Monday 27 February 2017

Liz O'Donnell: A nation shattered by its Boston trauma but still wedded to the gun

Etta Brown hugs her granddaughter Elysha Brown at a memorial to the victims of the Boston Marathon bombings
Etta Brown hugs her granddaughter Elysha Brown at a memorial to the victims of the Boston Marathon bombings

THERE was a movie-like quality to the coverage of events in Boston last week. Seeing the familiar streets brought back memories of a visit there last year. I was on a study tour organised by the Irish Institute at Boston College and sponsored by the US State Department.

Our brief was to examine "alternatives to political violence". We met with leading academics in conflict resolution, history and political science. Law enforcement officials and Homeland Security personnel gave detailed briefings on the enhanced co-ordination and sophistication of the security response to terrorist threats. There was a definite sense of a nation still on high alert, even on war footing.
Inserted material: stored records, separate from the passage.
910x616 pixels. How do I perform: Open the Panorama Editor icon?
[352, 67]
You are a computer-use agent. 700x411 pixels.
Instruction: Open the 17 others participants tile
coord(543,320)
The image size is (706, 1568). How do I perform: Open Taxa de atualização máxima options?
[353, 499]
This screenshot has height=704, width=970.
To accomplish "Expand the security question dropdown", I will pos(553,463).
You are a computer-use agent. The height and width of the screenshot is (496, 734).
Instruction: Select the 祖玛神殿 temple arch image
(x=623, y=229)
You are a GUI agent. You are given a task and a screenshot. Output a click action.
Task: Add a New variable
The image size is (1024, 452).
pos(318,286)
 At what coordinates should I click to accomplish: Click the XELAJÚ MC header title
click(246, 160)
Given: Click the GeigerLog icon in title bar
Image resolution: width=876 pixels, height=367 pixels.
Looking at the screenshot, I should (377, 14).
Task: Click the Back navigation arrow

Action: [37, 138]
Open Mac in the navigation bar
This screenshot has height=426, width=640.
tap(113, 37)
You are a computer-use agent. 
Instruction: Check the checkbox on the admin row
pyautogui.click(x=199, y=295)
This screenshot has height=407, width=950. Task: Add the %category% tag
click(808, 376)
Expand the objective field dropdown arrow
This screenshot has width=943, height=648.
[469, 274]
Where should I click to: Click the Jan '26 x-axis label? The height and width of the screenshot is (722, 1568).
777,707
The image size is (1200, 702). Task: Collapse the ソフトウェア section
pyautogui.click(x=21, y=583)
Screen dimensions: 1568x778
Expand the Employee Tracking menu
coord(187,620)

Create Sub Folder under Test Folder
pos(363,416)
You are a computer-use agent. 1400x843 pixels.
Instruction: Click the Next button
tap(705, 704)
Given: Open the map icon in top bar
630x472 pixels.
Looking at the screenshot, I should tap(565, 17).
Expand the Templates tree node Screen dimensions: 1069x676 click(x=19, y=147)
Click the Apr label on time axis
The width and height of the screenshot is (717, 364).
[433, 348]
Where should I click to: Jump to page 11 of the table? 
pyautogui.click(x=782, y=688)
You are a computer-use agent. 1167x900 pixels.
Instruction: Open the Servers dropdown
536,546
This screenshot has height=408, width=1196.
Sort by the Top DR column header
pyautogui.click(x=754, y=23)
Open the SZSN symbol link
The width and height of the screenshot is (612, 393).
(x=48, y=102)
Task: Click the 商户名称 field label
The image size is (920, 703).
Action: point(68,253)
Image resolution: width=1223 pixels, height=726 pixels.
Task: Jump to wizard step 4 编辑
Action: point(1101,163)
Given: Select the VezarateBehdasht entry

The security response to the marathon bombings was impressive by any measure; indeed some might say disproportionate. But this would be to underestimate the traumatic legacy in the American psyche since 9/11. After all, what initially looked like a civilian plane crash on a bright sunny morning in New York escalated into a catastrophic act of terrorism resulting in the deaths of more than 3,000 Americans.